GOTCHA — R[22] is real but anonymous. Acc accepts it (its bound is < 23, not < 22) and MaxResourceCycles reads [+0xb0] in the plain-MAX group, yet ResourceVectorToString stops at 22 arguments. A reimplementer who sizes the vector at 22 from the printf template alone will buffer-overrun on the first deposit into slot 22 and silently drop a cycle term in the reduction. Size it at 23. Its semantic role (likely a scalar-sequencer / reserved count) has no string evidence (MEDIUM).
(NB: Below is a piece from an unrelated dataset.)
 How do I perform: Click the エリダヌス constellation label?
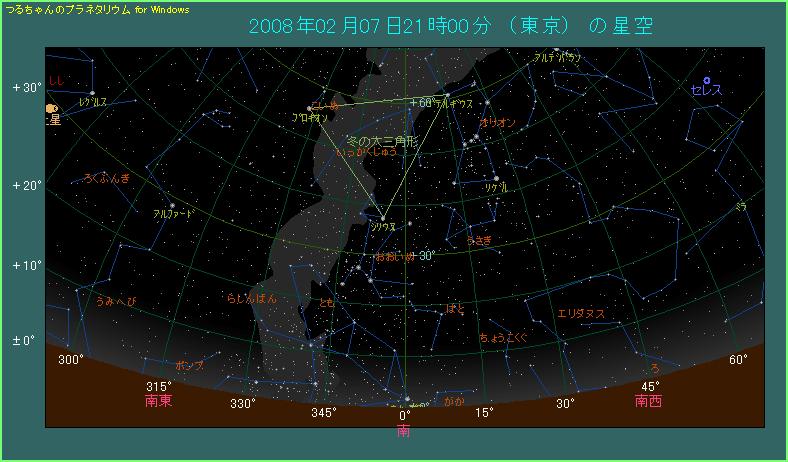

The MaxResourceCycles Reduction

MaxResourceCycles @ 0x1c89b9e0 is not a flat maximum — it is three rules layered over the slots, and the layering is the heart of the cost model's overlap assumptions:

function MaxResourceCycles(rv):                     // sub_1C89B9E0
    a = rv[3]; b = rv[4]; c = rv[5]                 // VectorAlu0, VectorAlu1, VectorAluAny
    if c > 0:                                        // (A) 50% port-balance blend
        if a > b: d = min(a-b, c); c -= d; b += d    //   fill the less-busy dedicated lane
        elif b > a: d = min(b-a, c); c -= d; a += d
        c *= 0.5                                     //   const @0xa2df5c8
        a += c; b += c
    vec_alu = max(a, b)
    mem = rv[9] + rv[10] + rv[11] + rv[12]           // (B) MemXfer serial sum
    acc = max(vec_alu, mem)
    for r in {0,1,2,6,7,8, 13..22}:                  // (C) plain MAX (independent units overlap)
        acc = max(acc, rv[r])
    return acc

Three groups:

(A) 50% blend on {R[3], R[4], R[5]} — the two-lane vector ALU. "Any"-lane work (R[5]) load-balances across the two dedicated lanes (R[3], R[4]); the residual that cannot balance perfectly overlaps at 50% (the 0.5 constant). This models a 2-lane ALU, not an XLU blend.
(B) serial sum on {R[9..12]} — the memory subsystem. Input latency + input bandwidth + output latency + output bandwidth add: a transfer's startup, payload, the store's startup, and its payload happen in sequence.
(C) plain MAX over everything else, including R[0]=Matpush, R[1]=Matmul, and R[22].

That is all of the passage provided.